Co-clustering

Introduction

The coclustering module provides the functionality to perform the co-clustering analysis of a positive data matrix with real-valued elements. The code implements the Bregman block-average co-clustering (BBAC) algorithm from Ref. 1 and it was inspired by the Matlab code by Srujana Merugu and Arindam Banerjee. Algorithmic differences include:

  • The current implementation is independent of the order in which dimensions are provided (the column clustering followed the row clustering in the Matlab code).

  • Empty (co-)clusters are handled without the need of an additional numerical parameters.
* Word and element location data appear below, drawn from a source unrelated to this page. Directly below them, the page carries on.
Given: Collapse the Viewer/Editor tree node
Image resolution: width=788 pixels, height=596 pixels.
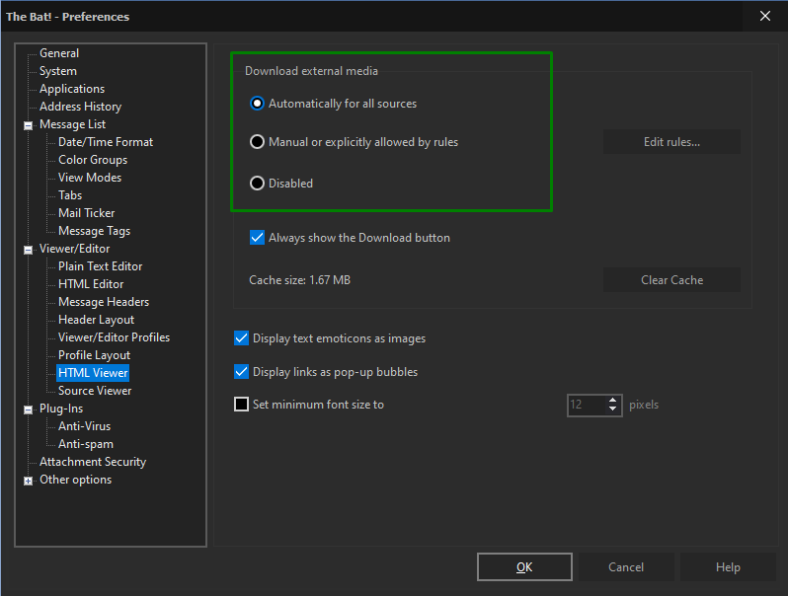Looking at the screenshot, I should click(x=28, y=250).
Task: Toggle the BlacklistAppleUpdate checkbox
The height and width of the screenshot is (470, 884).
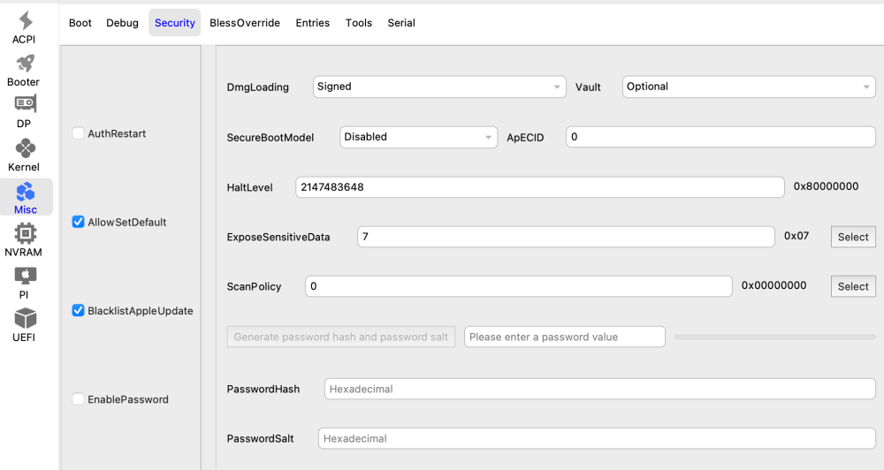Action: click(78, 310)
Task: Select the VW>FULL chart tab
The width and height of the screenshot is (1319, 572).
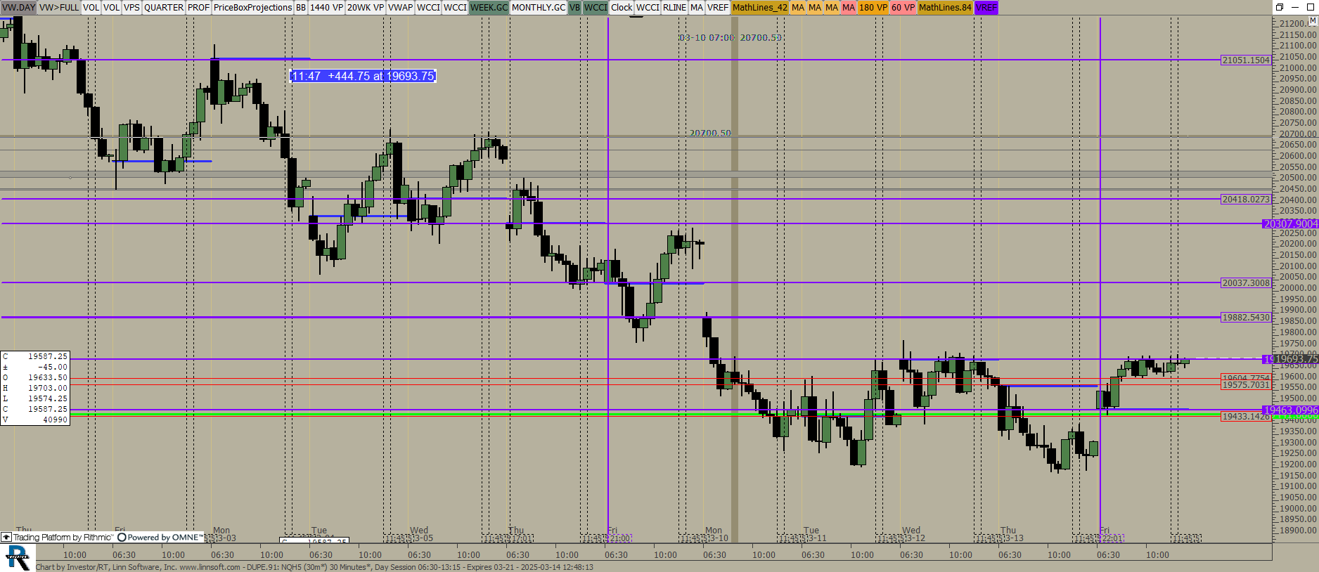Action: pyautogui.click(x=59, y=8)
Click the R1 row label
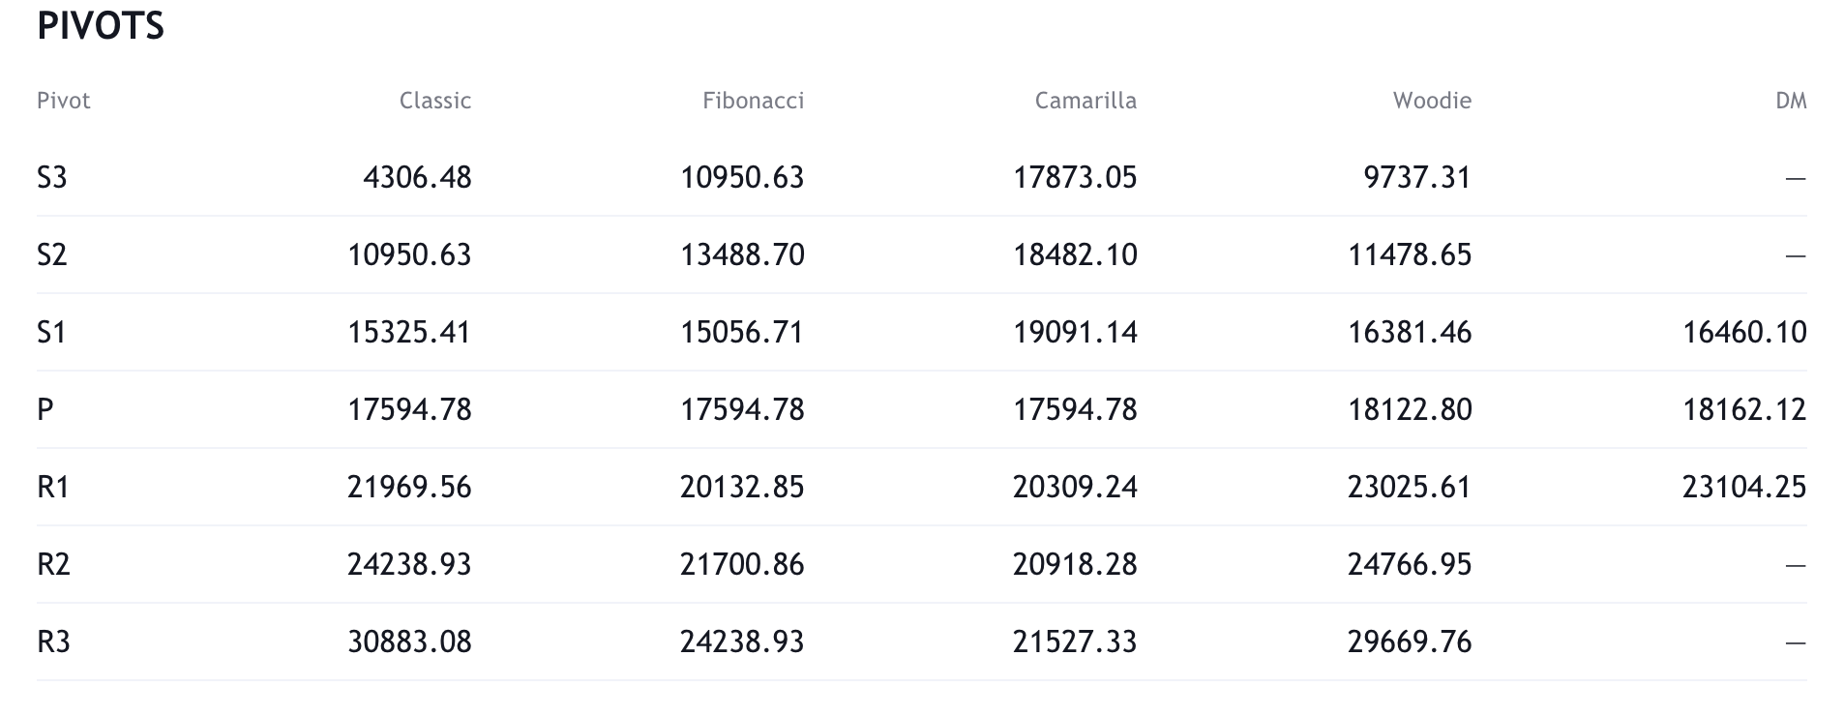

The code was designed for geospatial applications (see the Tutorial section for some examples), where the array dimensions typically correspond to space and time.

Setup the Analysis

For an array Z:

import numpy as np

Z = np.array([[1., 1., 2., 4.],
              [1., 1., 2., 4.],
              [3., 3., 3., 5.]])

the co-clustering analysis is setup by initializing a Coclustering object:

from cgc.coclustering import Coclustering

cc = Coclustering(
    Z,  # data matrix
    nclusters_row=2, # number of row clusters
    nclusters_col=3,  # number of column clusters
    max_iterations=100,  # maximum number of iterations
    conv_threshold=1.e-5,  # error convergence threshold
    nruns=10,  # number of differently-initialized runs
    output_filename='results.json'  # JSON file where to write output
)

Here, we have set the maximum number of row and column clusters to 2 and 3, respectively. However, a lower number of clusters can be identified by the algorithm (some of the clusters may remain empty). The algorithm entails an iterative procedure that is considered converged when the error of two consecutive iterations differs by less than a threshold (the default value is 1.e-5).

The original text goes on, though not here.